With Desola and Rivero’s starkly minimalist setting, Gaztelu-Urrutia must retain our intrigue as days pass. That means relying on an excellent cast willing to unearth the humor of futility while also succumbing to its depths of despair and coaxing out the kinetic energy of his static spaces. Violence is key because it’s the sole inevitability when a group of people is confined together and assigned unequal positions within a jealousy-fueled hierarchy. Maybe it’s born from the mute Miharu (Alexandra Masangkay) who jumps on the platform and kills whomever tries to prevent her search for her stolen child. Maybe it’s the pragmatic Trimagasi, the naïve Imoguiri (Antonia San Juan), or the ambitious Baharat (Emilio Buale) opening Goreng’s eyes to mankind’s depravity by becoming perpetrators and victims alike.
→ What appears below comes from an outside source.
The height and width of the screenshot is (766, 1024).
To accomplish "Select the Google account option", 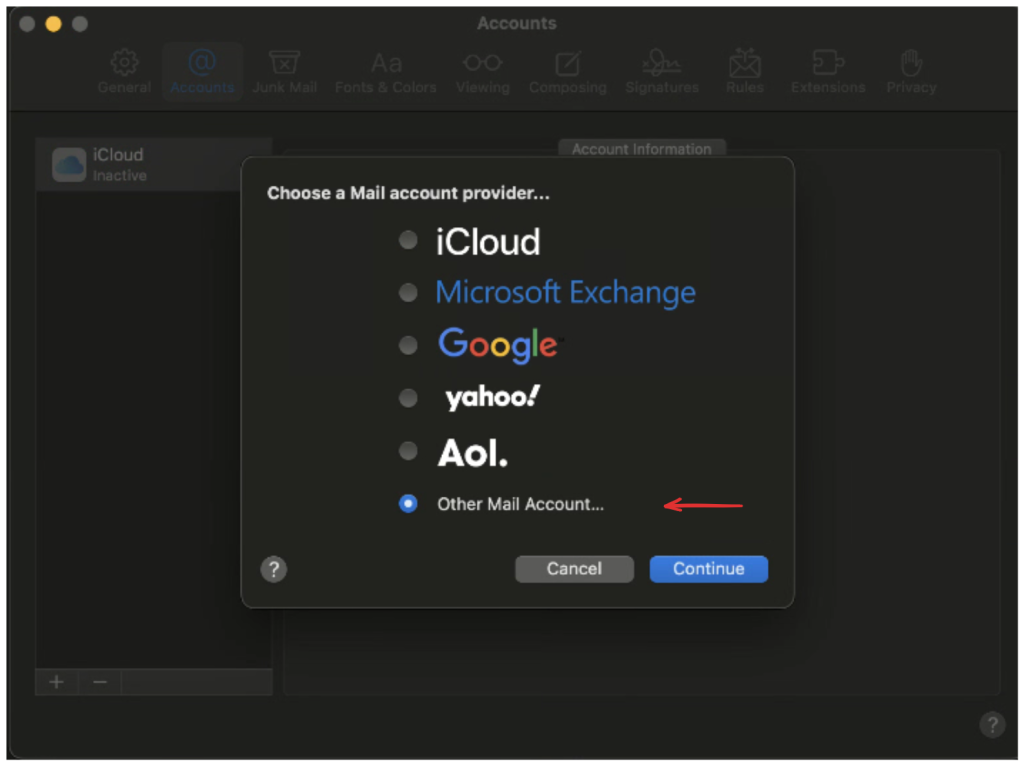I will pos(408,345).
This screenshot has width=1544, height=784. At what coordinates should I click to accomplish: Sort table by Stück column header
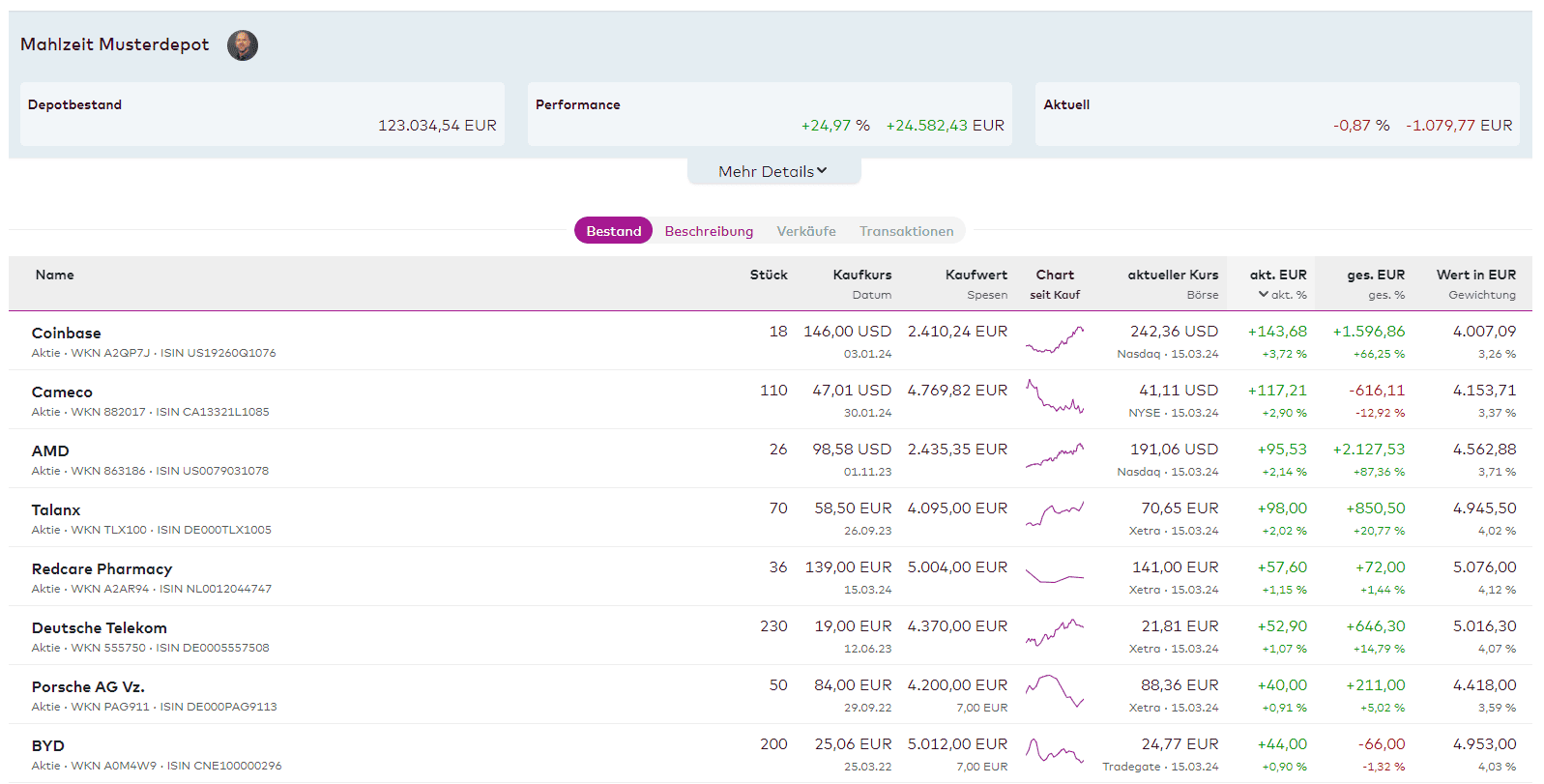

Will he become no better than the animals taking their thirty days in the sun as permission to wreak havoc on the less fortunate? Will he retain his moral code and die due to an inability to go to the dark places necessary to take his next breath? Or will he force the issue and drive a sense of community and compassion down everyone else’s throats? The latter choice is obviously risky since getting his compatriots to fall in line one day hardly confirms they’ll do it again tomorrow, so Goreng must think bigger. He’ll have to do something that will make the “Administration” take notice because it’s all about one person there too. If outsiders are ignorant to what’s happening, a message just might spark a change.